Supplied records>
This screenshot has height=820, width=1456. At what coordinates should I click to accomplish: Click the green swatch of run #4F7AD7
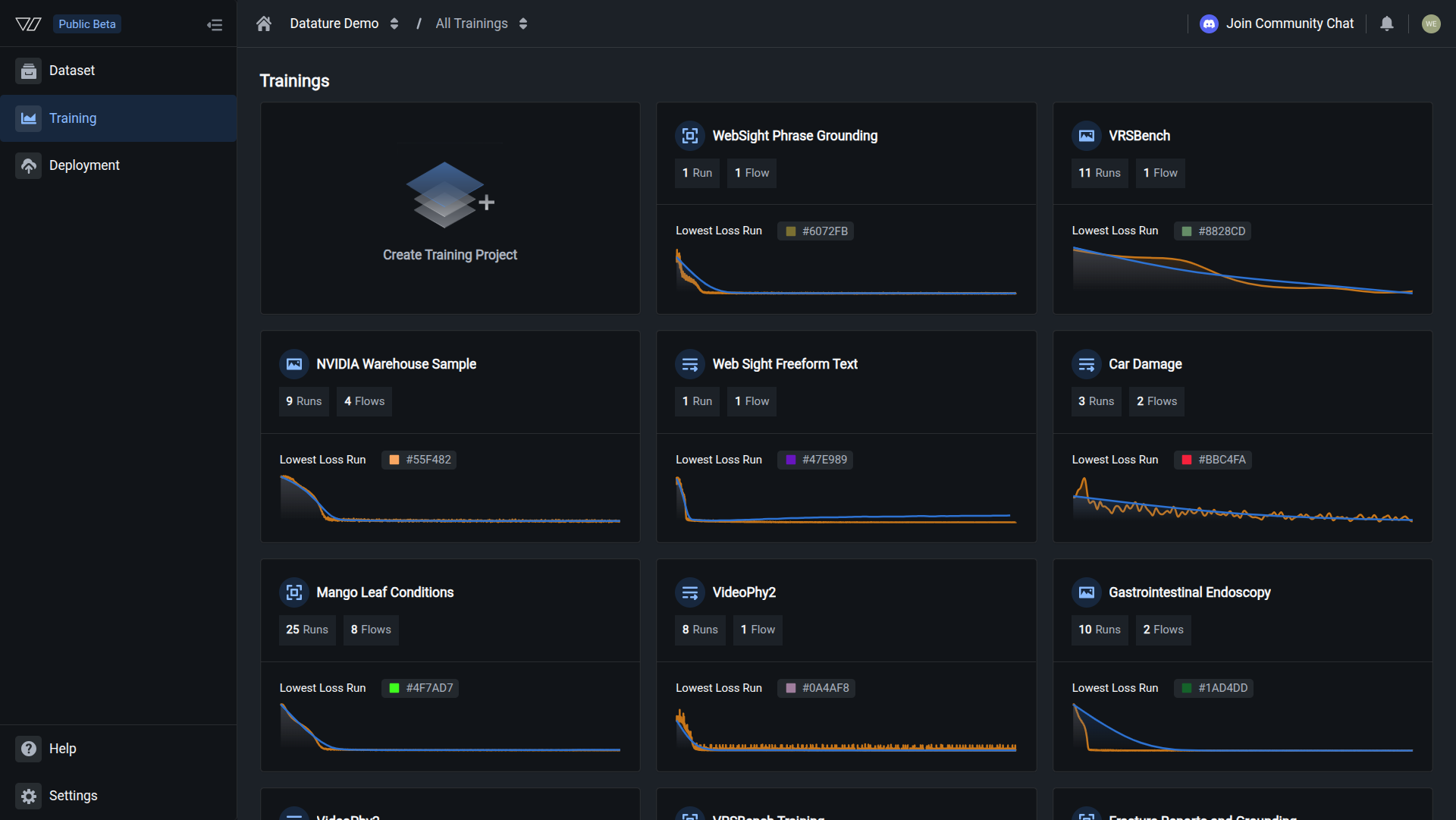pos(394,688)
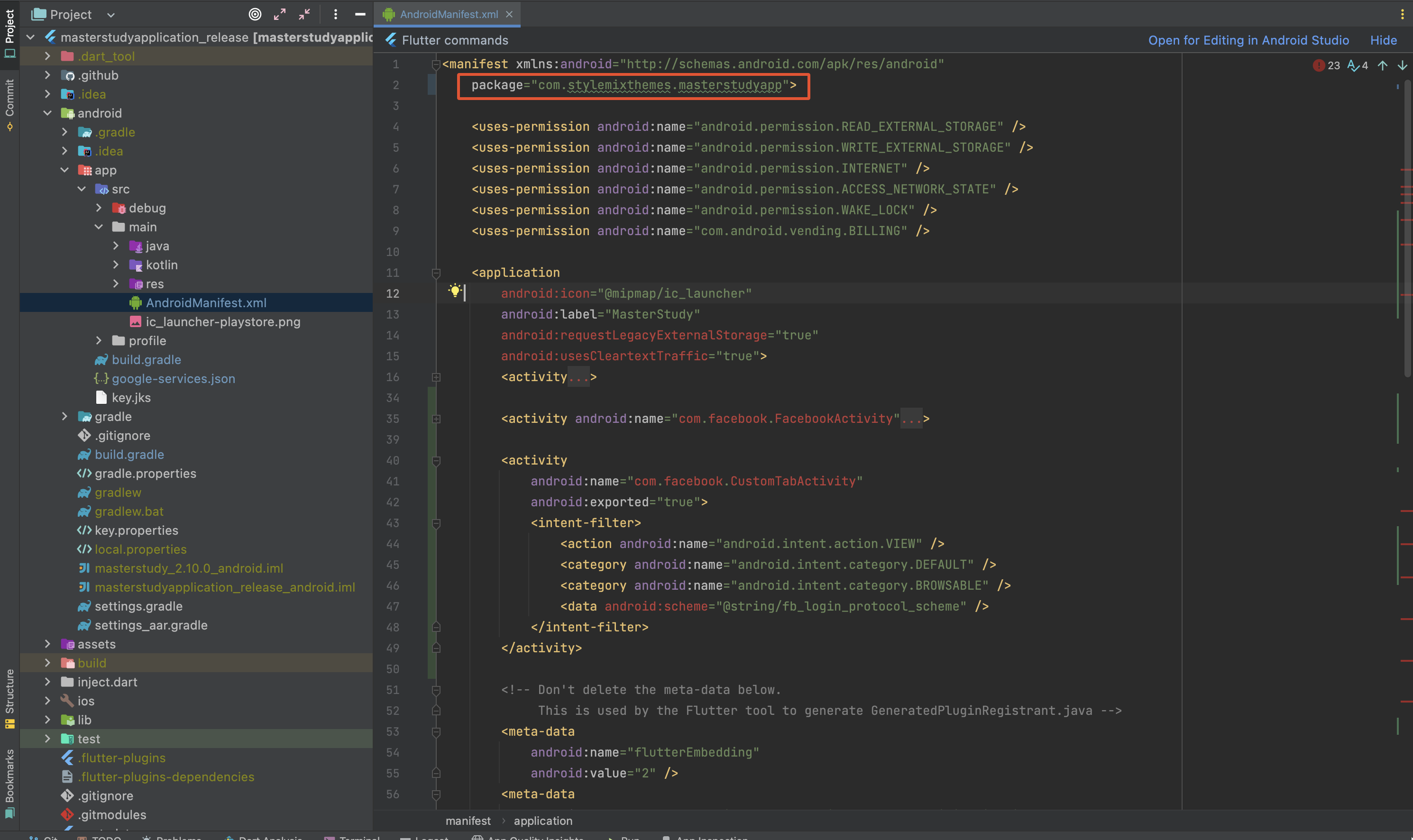Open google-services.json in the project tree
The height and width of the screenshot is (840, 1413).
pyautogui.click(x=173, y=379)
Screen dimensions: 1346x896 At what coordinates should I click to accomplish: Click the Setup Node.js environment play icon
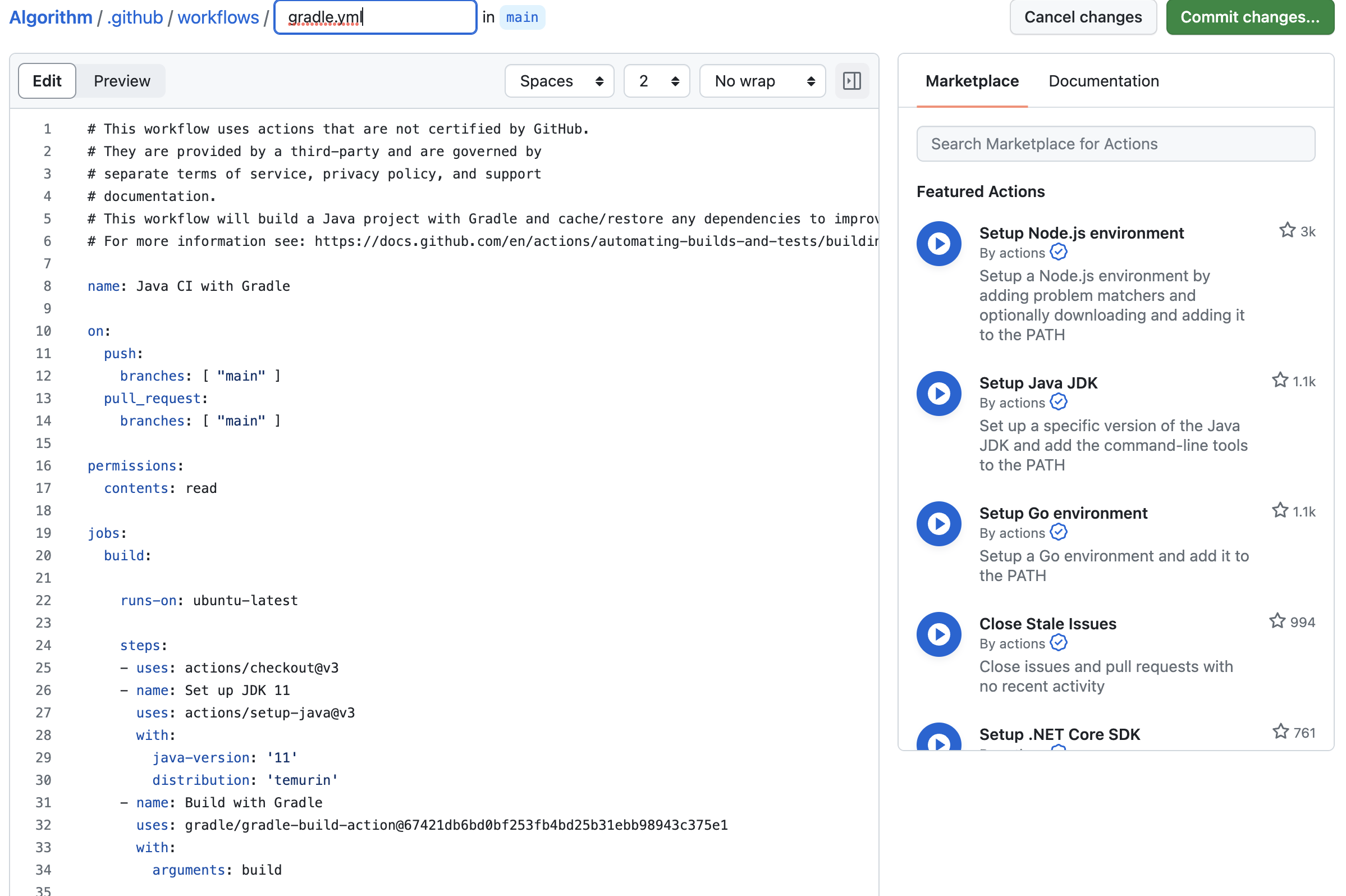[x=938, y=244]
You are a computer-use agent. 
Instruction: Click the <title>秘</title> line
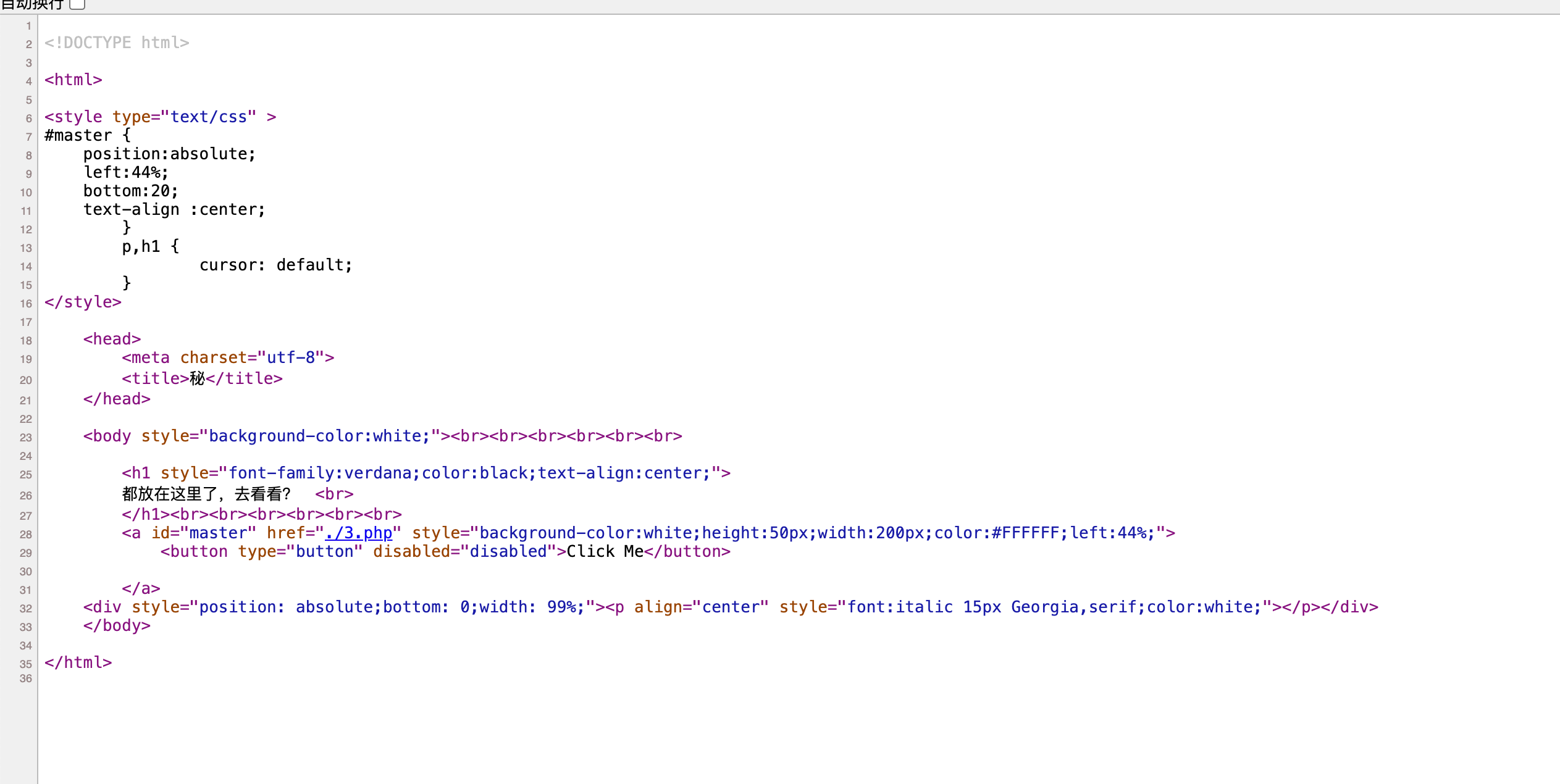tap(202, 378)
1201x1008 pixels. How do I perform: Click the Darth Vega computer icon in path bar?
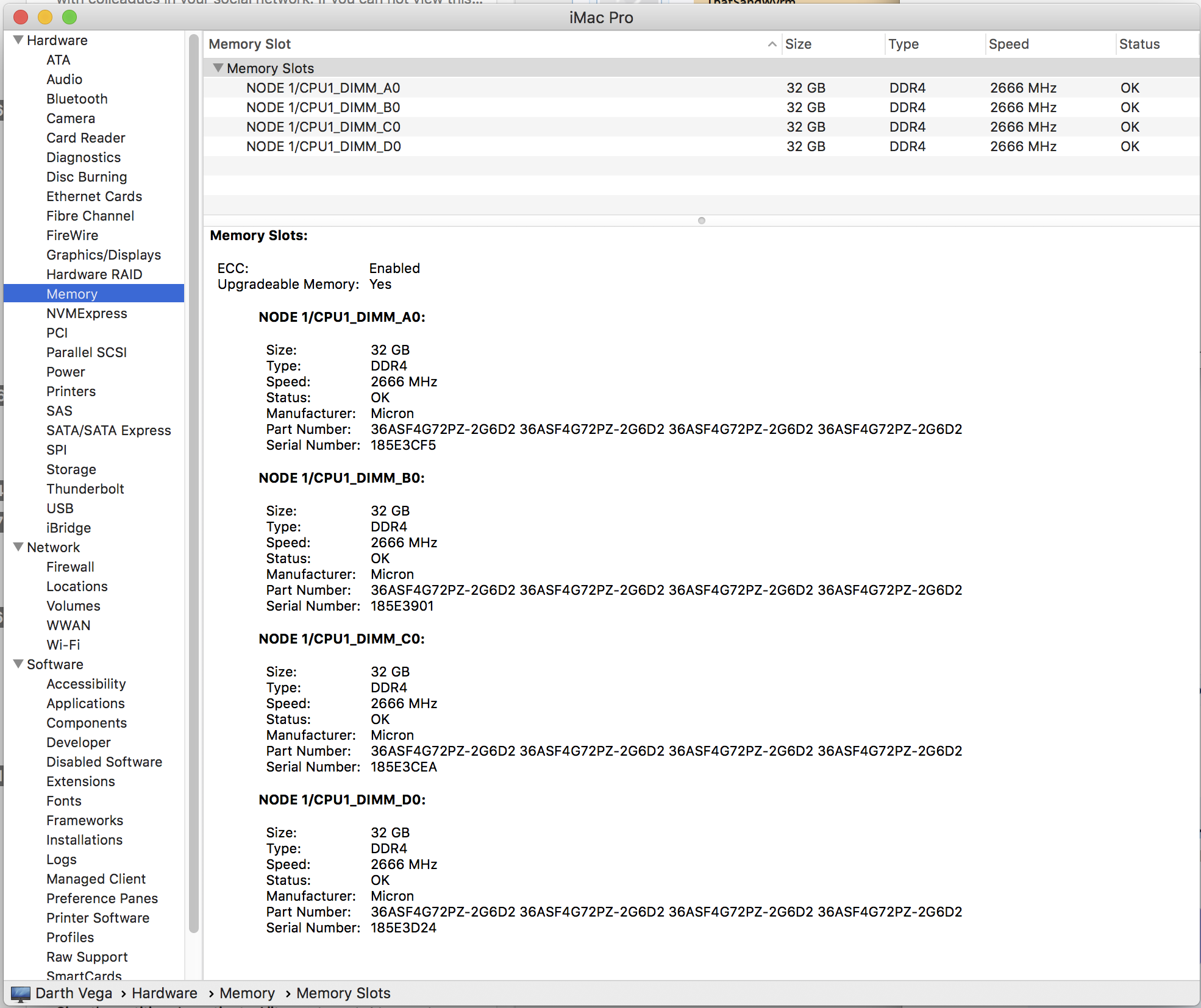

Task objective> Nothing but the lines from the one with "Instruction: Click the <title>秘</title> line" through the last line of the records should appear in your answer, each exactly as written and without pictures.

Task response>
Instruction: Click the <title>秘</title> line
tap(202, 378)
1201x1008 pixels. How do I perform: Click the Darth Vega computer icon in path bar?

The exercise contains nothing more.